今回は、私のような失敗を繰り返さないために、サージ対策の重要性と、現場の定番**オムロン製「MYリレー」**の正しい型式選定について解説します。
1. なぜ「コイルサージ対策」が必要なのか?
リレーのコイルをOFFにした瞬間、逆起電力(サージ)が発生します。 コイルなどの誘導負荷は「電流を流し続けようとする性質」を持っているためで、供給電圧の10倍以上の高電圧が発生することもあります。
このサージを放置すると、以下のような実害が生じます。
- PLC出力ユニットの破損: トランジスタが逆起電力(過電圧)に耐えられず、いずれ内部で絶縁破壊を起こして故障します。

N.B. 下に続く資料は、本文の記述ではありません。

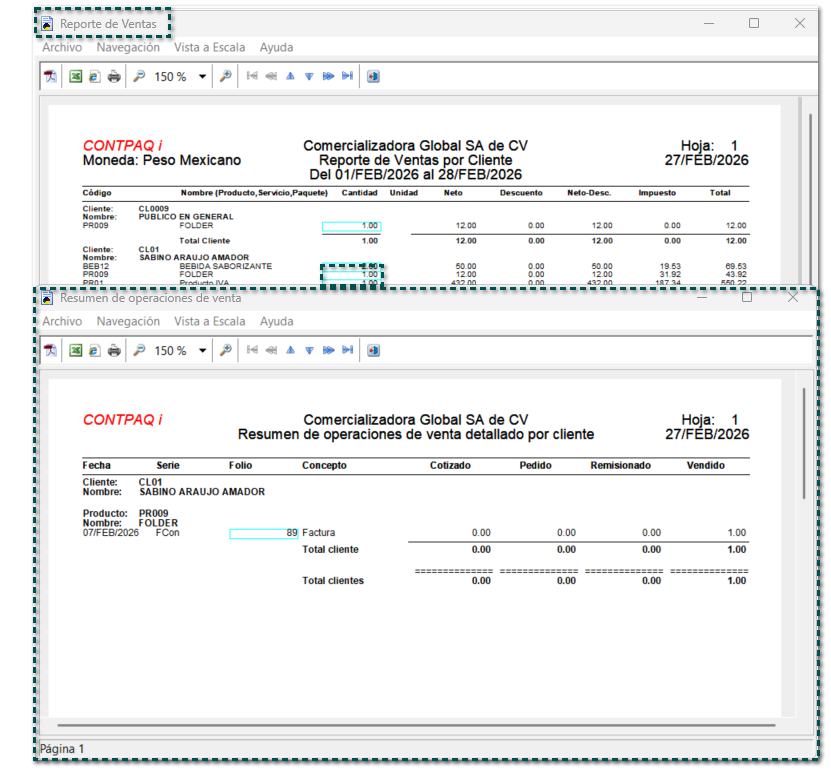This screenshot has width=831, height=774.
Task: Print the Resumen de operaciones de venta report
Action: (114, 351)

- ※私の経験では、三菱のPLCはキーエンスより保護がしっかりしている印象ですが、ダメージ蓄積により寿命が縮むのは同じです。
- 電子機器の誤動作: 発生したノイズが通信線に乗り、パルスカウンタなどがデータ異常を引き起こします。
- 接点の寿命短縮: 火花放電(アーク)により接点が消耗・溶着しやすくなります。
💡 若手へのアドバイス:誘導負荷とは モーターや電磁弁、リレーのように、内部に巻線(コイル)を持っている部品のこと。電気を流すと磁力を発生させるため、今回の「サージ」を引き起こす張本人となります。

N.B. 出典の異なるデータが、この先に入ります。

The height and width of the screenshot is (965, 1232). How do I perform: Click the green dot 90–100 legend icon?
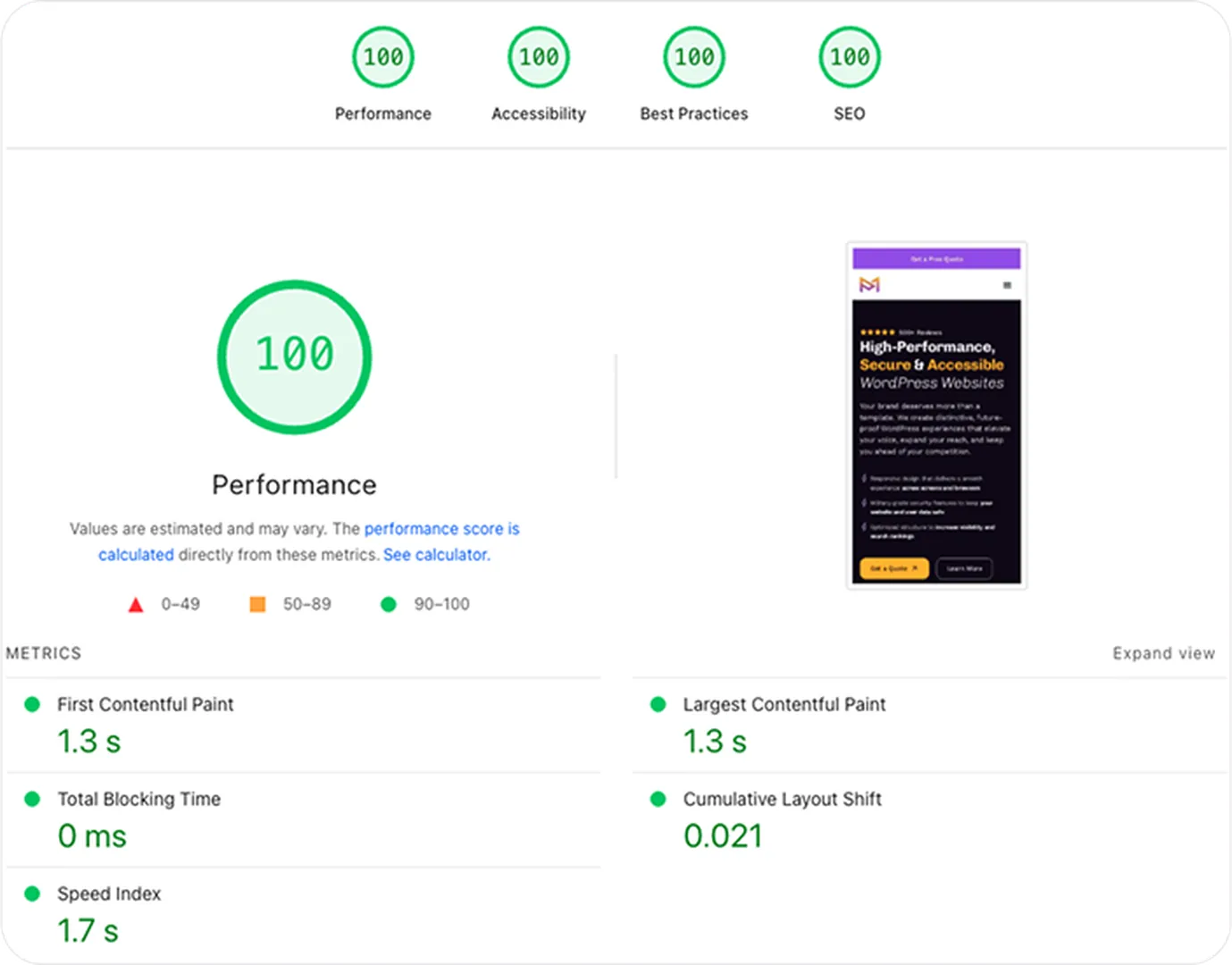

2. オムロン MYリレー「サージ対策付」型式の見分け方
「どのリレーを使うべきか」は、操作コイルの電源の種類で決まります。
| 電源の種類 | 推奨型式(例) | 特徴・ポイント |
|---|---|---|
| DC(直流) | MY4N-D2 |
PLC出力保護用。 ダイオード付。極性あるので配線時は注意。逆接続するとダイオードが短絡状態になり、出力ユニットとリレーを即座に焼損させます。 |
| AC(交流) | MY4N-CR |
ノイズ・接点保護用。 CR回路付。 |
| 対策なし | MY4N |
安価だがサージ対策なし。要注意。 |
古い設備の更新時、もし「対策なし」が使われていたら、サージ対策モデルへの置き換えを提案しましょう。外形寸法は同じなので、そのまま差し替え可能です。
3. 現場でのチェックポイント
- 末尾の「D2」や「CR」を確認: これがなければサージ対策なしです。ユニットを壊さないために妥協してはいけません。